**DIRECTIONS FOR THIS TASK:**
For each line in the data that includes "agent", make a copy.
═════ EXTRACTED ENTRIES
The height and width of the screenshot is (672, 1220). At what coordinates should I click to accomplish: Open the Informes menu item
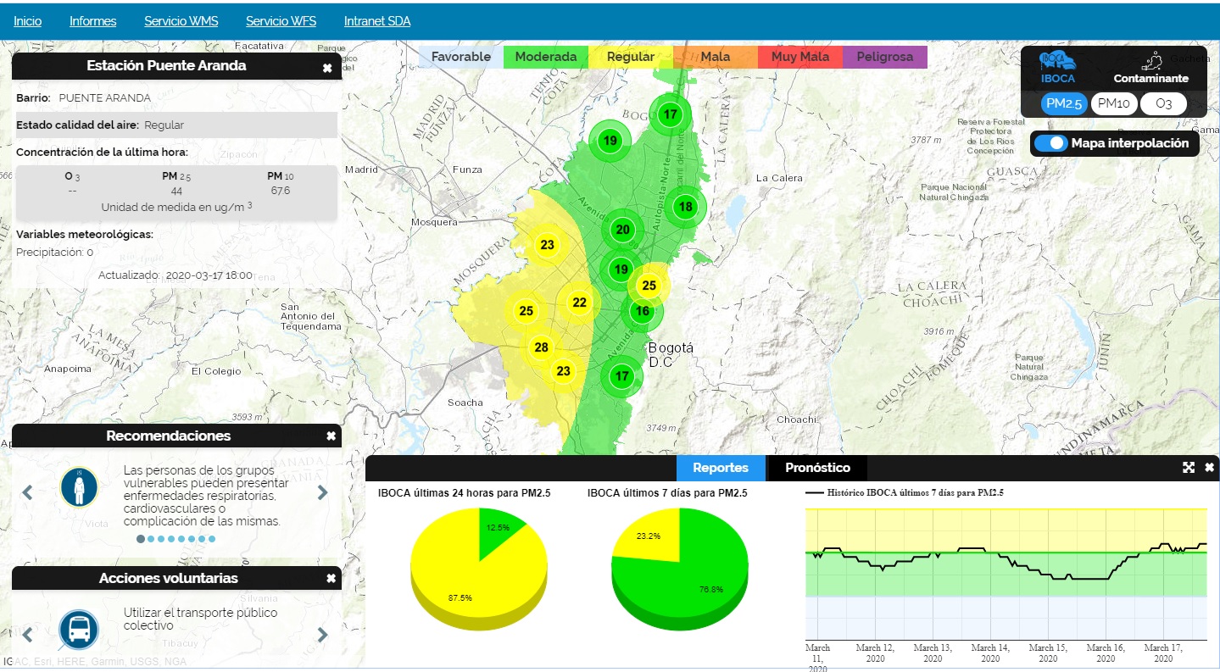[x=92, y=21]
══════════
═════ EXTRACTED ENTRIES
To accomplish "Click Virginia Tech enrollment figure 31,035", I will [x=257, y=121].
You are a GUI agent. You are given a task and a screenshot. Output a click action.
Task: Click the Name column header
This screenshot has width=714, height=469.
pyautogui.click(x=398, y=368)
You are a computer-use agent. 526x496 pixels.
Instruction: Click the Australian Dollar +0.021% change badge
══════════
**PROBLEM SOLUTION:**
You are a GUI agent. You are given a task and a screenshot. Output a click action.
You are a computer-use agent. 526x496 pixels.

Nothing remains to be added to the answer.